■ Quoted passage

★ ★ ★ ★

Monsanto has a long history of fraudulent statements about the safety of Roundup. In 1996, the New York Attorney General fined the company $50,000 for claims that Roundup was, you guessed it, biodegradable and good for the environment.

Glyphosate has been linked to non-Hodgkin's lymphoma and human embryonic cell death. Far from "biodegradable," Monsanto's own studies found residues of glyphosate on food crops up to five months after the chemical was sprayed, and the World Health Organization found "significant residues" of glyphosate after pre-harvest use of the chemical on wheat. This September, the advocacy group Beyond Pesticides and 32 other groups and individuals called on EPA to withdraw approval of glyphosate, citing the growing evidence of health and environmental risks from the pesticide.

The French and New York false advertising cases are far from unique for Monsanto. In 1999, the British Advertising Standards Authority found the company lied about safety testing and environmental benefits in ads about its genetically modified (GMO) crops. The company's history of using fakery, dirty tricks, bogus public relations campaigns, and outright lies is too lengthy to fully outline here. But a few examples are worth noting:

* Two labs conducting glyphosate safety studies for Monsanto were cited for "routine falsification of data" and other offenses. One lab study claimed it used "specimens from the uteri of male rabbits...."

* An EPA scientist found Monsanto doctored studies and covered-up the dioxin contamination of a wide range of its products. She concluded that the company's behavior constituted "a long pattern of fraud."

* In response to the publication of Rachel Carson's groundbreaking indictment of the pesticide industry, Silent Spring, Monsanto and other chemical companies launched a major p.r. offensive. The industry sponsored public forums with purported "independent" experts speaking on the benefits of pesticides; the company's propaganda tools included publication of a pamphlet called The Desolate Years, which posited a world of massive food shortages resulting from over regulation of pesticides (the company continues to repeat this lie to this day, in countless ads and public statements suggesting that food shortages will result unless the world unquestionably accepts its genetic food experiments).

★ ★ ★ ★

■ Instructions for the task
Continue the passage on Monsanto's history of false claims, beginning after its last sentence about the pamphlet The Desolate Years.

■ Exercise data

★ ★ ★ ★

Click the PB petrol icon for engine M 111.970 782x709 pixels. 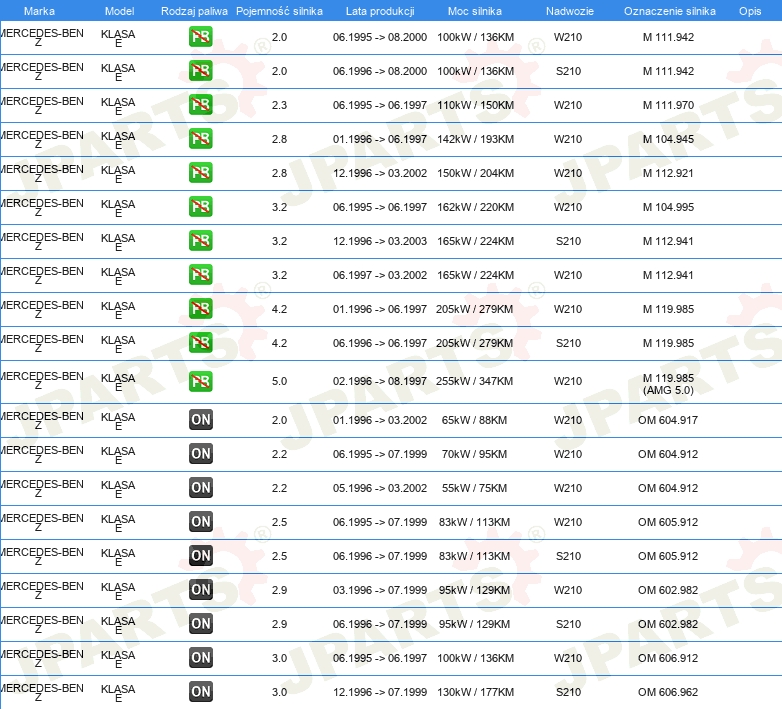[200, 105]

★ ★ ★ ★

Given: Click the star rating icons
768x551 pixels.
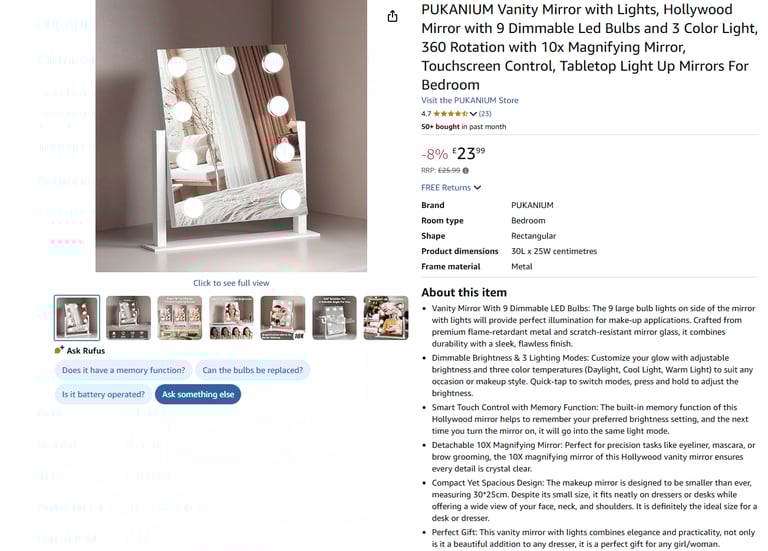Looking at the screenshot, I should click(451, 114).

★ ★ ★ ★

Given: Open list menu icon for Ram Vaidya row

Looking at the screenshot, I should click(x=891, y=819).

★ ★ ★ ★

■ Response
* For decades, Monsanto dumped highly toxic PCBs in Anniston Alabama, then spent years covering up the dumping and the attendant health hazards to residents. As the Washington Post reported,
...for nearly 40 years, while producing the now-banned industrial coolants known as PCBs at a local factory, Monsanto Co. routinely discharged toxic waste into a west Anniston creek and dumped millions of pounds of PCBs into oozing open-pit landfills. And thousands of pages of Monsanto documents - many emblazoned with warnings such as "CONFIDENTIAL: Read and Destroy" - show that for decades, the corporate giant concealed what it did and what it knew.
Amazingly, following the article, Monsanto lied again: the company told the Post it held no responsibility for its past operations, claiming that the "new" Monsanto was not associated with prior operations of a subsidiary. Monsanto demanded a correction, and the Post did initially publish a "clarification." But after activists who knew that Monsanto was indeed legally liable, the paper printed a correction of its clarification! When confronted about the lie, Monsanto officials lied again, stating they did not recall discussing the issue of liability with the Post.

* In 1999, the New York Times exposed that Monsanto hired public relations giant Burson Marsteller to pay fake protesters who posed as "pro-GMO" food demonstrators outside a Washington, DC FDA meeting. The Biotech Industry Organization, a Monsanto-supported trade group, similarly was charged with arranging for bringing African and Asian pro-GMO speakers to the 2002 Earth Summit and posing them as poor farmers. In 2003, EU environmentalists charged Monsanto with arranging another "fake parade" of purported African "farm experts" to a European Parliament meeting.

* A Monsanto-hired public relations firm, the Bivings Group, conducted an email campaign to pressure the science journal Nature to retract a paper showing that GMO corn had contaminated natural corn varieties in Mexico. The paper's findings of contamination were later confirmed by at least two other studies.